Required work:
• 1. Decide whether each statement agrees with the surfing essay: (a) The writer lives on Folly. (b) The writer describes waves on the East Coast as consistent. (c) The writer could be with someone who didn't surf. For each one, answer yes or no and quote the words from the essay that decide it.
• 2. Print the part of the surfing essay between "In that moment" and "around for answers.", inclusive.
• 3. Write the next part of the surfing essay, starting after its final sentence.

Exercise passage:
========================================================================
At what cost do we choose to surf? At what cost do we choose to go out into the water instead of navigating our other responsibilities?
I have never had a tough time making up my mind. Over the years my indecision has gotten worse, but it is only about one thing - "Should I go out?" I live on Folly and obviously love to surf. I know the knee jerk reaction is that I should always go out, but what if you have a date planned later with friends or someone special? What if you know you need to relieve your parents from watching your kids? What if you know your wife made dinner and is waiting for you? What if you are so sunburnt that your nose has a giant scab on the tip? What if that job you wanted is going to call back between 3 and 5, and you know it's going off in the water, and with this tide it’s only going to be good for a little bit . . .
This thought started with my boyfriend not cleaning up before we had guests over. I was so angry that he had been home all day and the house was still a mess. All he could say back was that there was surf! What was he supposed to do, come in while it was barreling out there?? Was I not a surfer anymore?? Was I just nuts???
In that moment I was more scared of the judgment from my mother who had already come to terms with my living in sin with my boyfriend but who’s head would explode if the apartment was dirty too. Something about cleanliness is next to godliness and I had already let one down. This was a little couple's quarrel about something that didn't matter, but that thought has bothered me since. How could I get so irritated that someone chose surfing over washing the sink full of dishes before my parents came over?
Waves are inconsistent here on the East Coast, and so when there are waves, there is a real feeling of urgency to get there. Every surfer knows the, “It was better yesterday” or “You just missed it” conversation. Surfing has given me a real bad case of F.O.M.O. (Fear of Missing Out). What has falling in love with surfing cost or will cost in the long run? I asked around for answers.
Relationships and surfing. I don’t think I could ever be with someone who didn’t surf. You could say I have a type. Unless your significant other surfs, this can be a hard bridge to get across. I can list a couple divorces off the top of my head that were from surfing. “If you want a divorce become a shaper,” a local told me with a picture of his surfboard bearing his divorce details like a gravestone. There are no phones in the water. The waves won’t turn off for you to run home to your boo. Sometimes it can feel like your relationships have a hold button that the ocean does not.
========================================================================
Supplied material:
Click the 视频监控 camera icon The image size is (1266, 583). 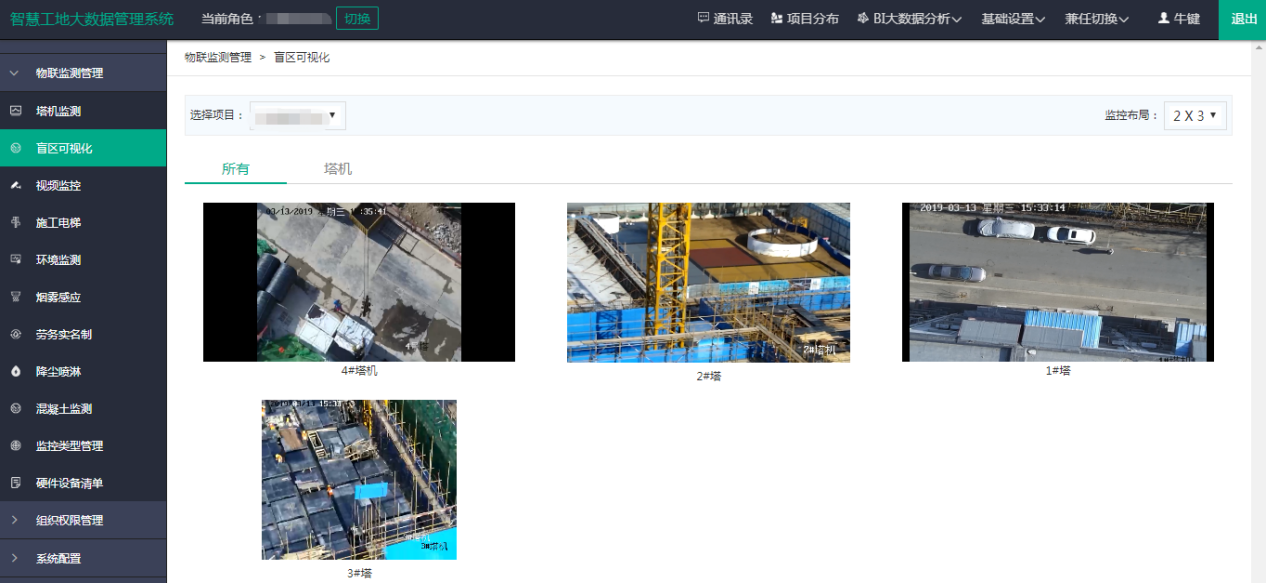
========================================================================
Answers for the exercise:
• 1.
(a) Yes: "I live on Folly and obviously love to surf."
(b) No: "Waves are inconsistent here on the East Coast"
(c) No: "I don’t think I could ever be with someone who didn’t surf."

• 2.
In that moment I was more scared of the judgment from my mother who had already come to terms with my living in sin with my boyfriend but who’s head would explode if the apartment was dirty too. Something about cleanliness is next to godliness and I had already let one down. This was a little couple's quarrel about something that didn't matter, but that thought has bothered me since. How could I get so irritated that someone chose surfing over washing the sink full of dishes before my parents came over?
Waves are inconsistent here on the East Coast, and so when there are waves, there is a real feeling of urgency to get there. Every surfer knows the, “It was better yesterday” or “You just missed it” conversation. Surfing has given me a real bad case of F.O.M.O. (Fear of Missing Out). What has falling in love with surfing cost or will cost in the long run? I asked around for answers.

• 3.
One friend says, “I had a girlfriend once that always thought I was cheating because of the rash my wetsuit left on my neck.” It’s a funny thought to think of the ocean as the other woman. There is a lot of solo time between you and your board. One local said he ran to go surf, and his girlfriend was screaming at him, “That board isn’t the one who keeps you warm at night!” That relationship did not last. One buddy I used to work with was a notorious board hoarder. He said once that he has to store his boards in a particular order so that his wife didn’t notice a new one, or she would flip her lid. Granted, at one point I’m not sure he wasn’t hiding them in the walls there were so many.
Sometimes the rift between relationships and surfing is felt between couples who both surf. “I feel like it’s uneven sometimes when I have to stay on the beach to watch our son while he gets more wave time,” says one mama who surfs with her husband. One surfer girl said that it took her a long time to even surf with her boyfriend because he was so aggro in the water, and she was so embarrassed. Surfing can definitely drive you closer or rub a rash in a relationship. One lifelong surfer said, “It’s not what it cost but what it gave me. I knew it was over with the second wife when I was loaded up to go surf, and she said hang on I have to go put make-up on, which took her half an hour.” He has since married the real love of his life that travels with him in a van to live part of the year at another surf spot up north.
Work and surfing. My Uncle lives near Malibu, and when he wanted work done on his house, he would always ask if the workers surfed before he decided anything. I have never known a surfer to be sheepish of their habit, and if they said yes, he would hang up. He never hired surfers because if there were waves, they wouldn’t show up for work. A local legend owns a business doing repairs and painting. He said, “My clients know that if I’m not there, I’ll be there when the surf drops. It’s all a matter of communication. I remember 30 - 40 years ago the shops on Folly would all close for surf. Every shop but McKevlin’s. Mr. Mac was always there. Boys might not show up for work, but he was there.”
Another surfer said, “One of my biggest costs was going to the College of Charleston instead of Clemson. I wanted to stay in Charleston to surf instead of getting an engineering degree. I didn’t take that little time away from the coast that would have been much more beneficial.”
It’s no secret that Folly and Charleston in general have a bad case of Peter Pan syndrome. I have a real fear of having a job that I can’t get off for a surf trip. What good is working if you can’t do a little living too? Surfing gave way to an industry that currently supports this here website. D.J. McKevlin figured out how to make it work, and for that we all thank him.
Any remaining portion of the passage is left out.